La magie du marketing

Il y a un autre argument classique mis en avant par les adeptes de la « main invisible ». Les entreprises « non éthiques » finissent par perdre leurs clients au profit d’entreprises « éthiques ». Typiquement, Charles Gave prétend dans l’interview que « toutes les entreprises sont éco-sociales ». Soit-disant, personne ne va acheter chez les entreprises qui ne le sont pas. La bonne blague !

À l’heure où l’écologie est présentée comme une préoccupation majeure, on voit parfaitement comment le « green washing » permet de faire avaler des couleuvres à la population. Dans mon livre « La monnaie : ce qu’on ignore », je parle des biais cognitifs. Ici, de nombreux biais entrent en jeu. Au final, ce n’est pas la vérité qui compte, mais uniquement la perception qu’ont les gens de l’entreprise. Et cette perception peut être forgée de toute pièces, grâce à la publicité et au marketing.

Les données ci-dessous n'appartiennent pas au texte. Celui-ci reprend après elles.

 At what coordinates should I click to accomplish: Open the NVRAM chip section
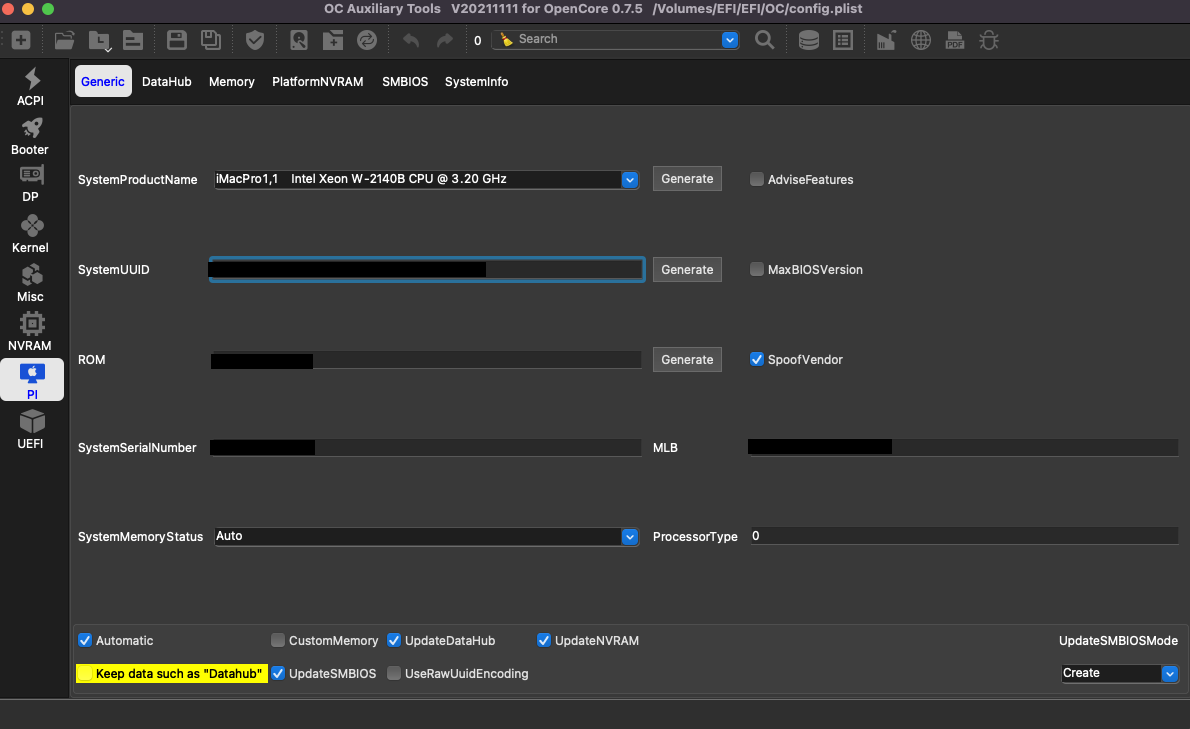pos(30,332)
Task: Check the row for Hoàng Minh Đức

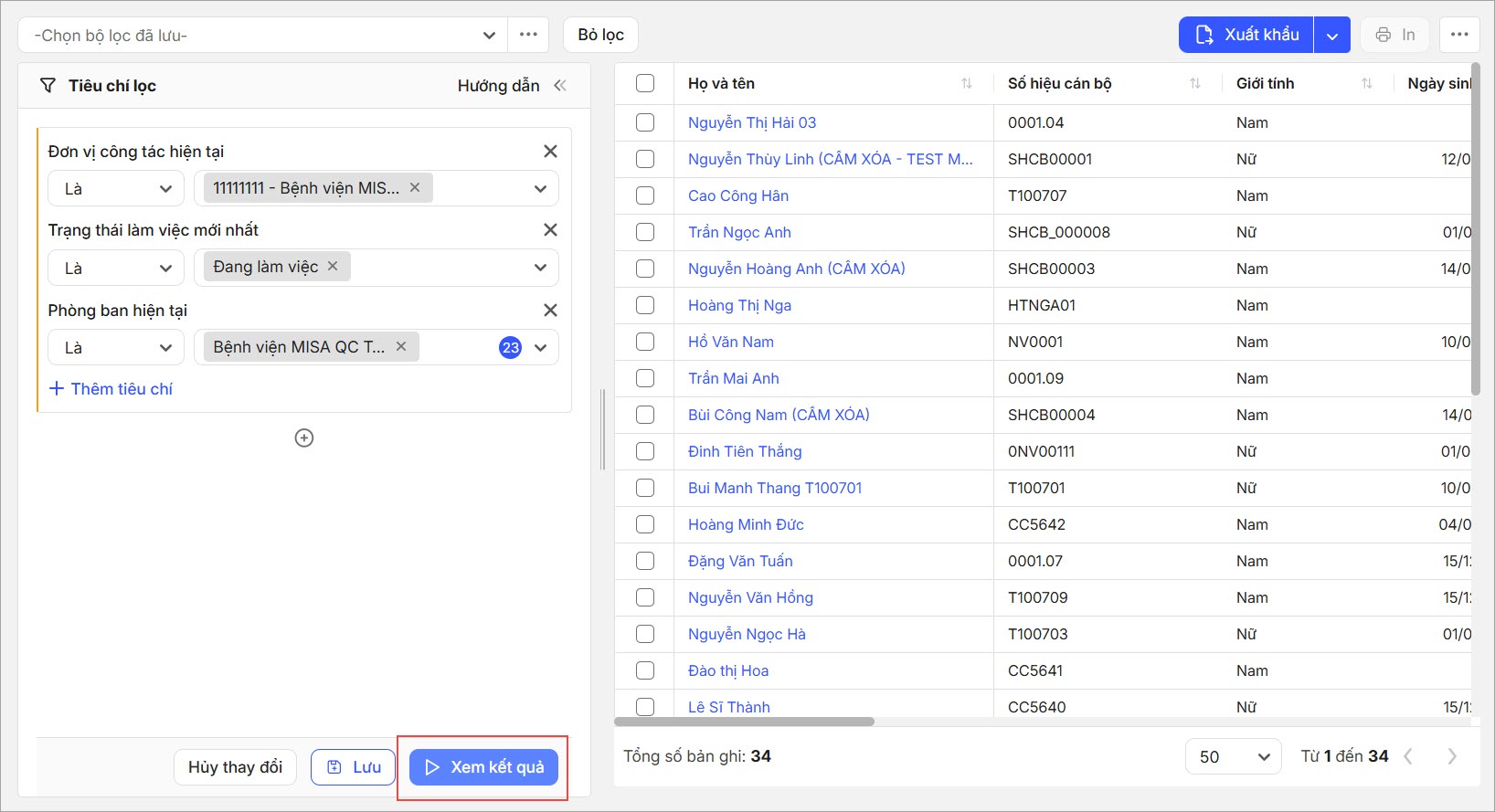Action: click(645, 524)
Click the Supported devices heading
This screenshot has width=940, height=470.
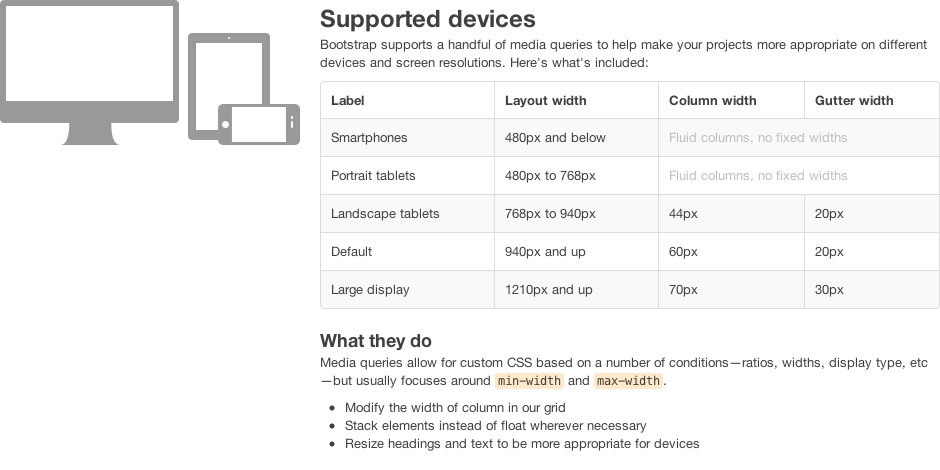pos(427,19)
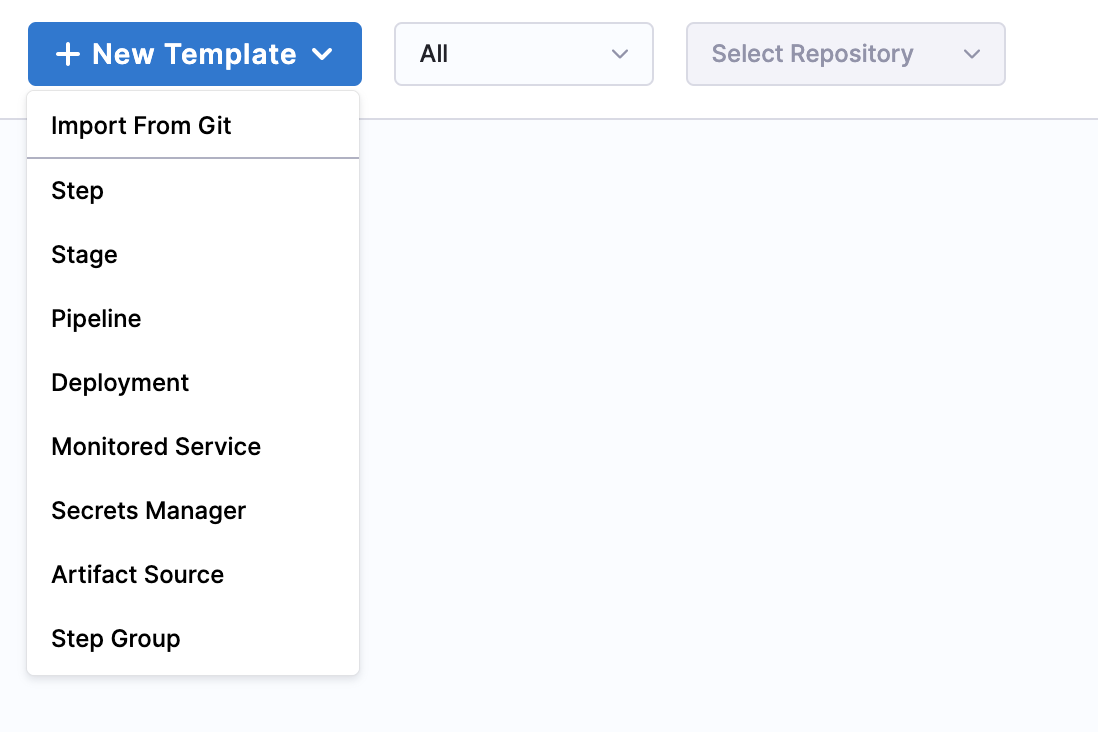1098x732 pixels.
Task: Select Step template type
Action: pyautogui.click(x=77, y=190)
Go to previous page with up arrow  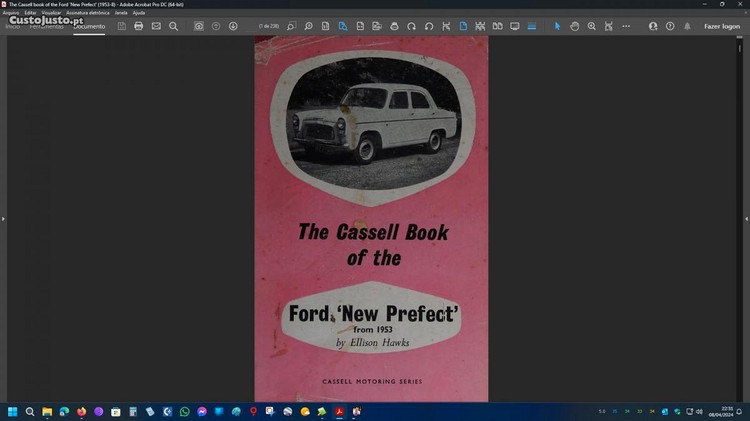[x=216, y=26]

Il est très facile de clamer haut et fort qu’on est « éco-social ». Les services marketing savent parfaitement mettre un coup de pinceau vert sur les pires gabegies écologiques. Ils savent également mettre en avant le tout petit pourcentage de l’entreprise qui œuvre à être plus éco-responsable, même si ce n’est que pour camoufler tout le reste. Toutes les grandes entreprises ont des équipes dédiées uniquement à cette tâche. Et il n’y a pas à dire, elles font des miracles.

La cause des causes

Pendant trois heures de débat, il est tout de même curieux que ces économistes chevronnés n’aient pas soufflé mot du problème principal, de la cause des causes de tout cela. Il s’agit de la création monétaire.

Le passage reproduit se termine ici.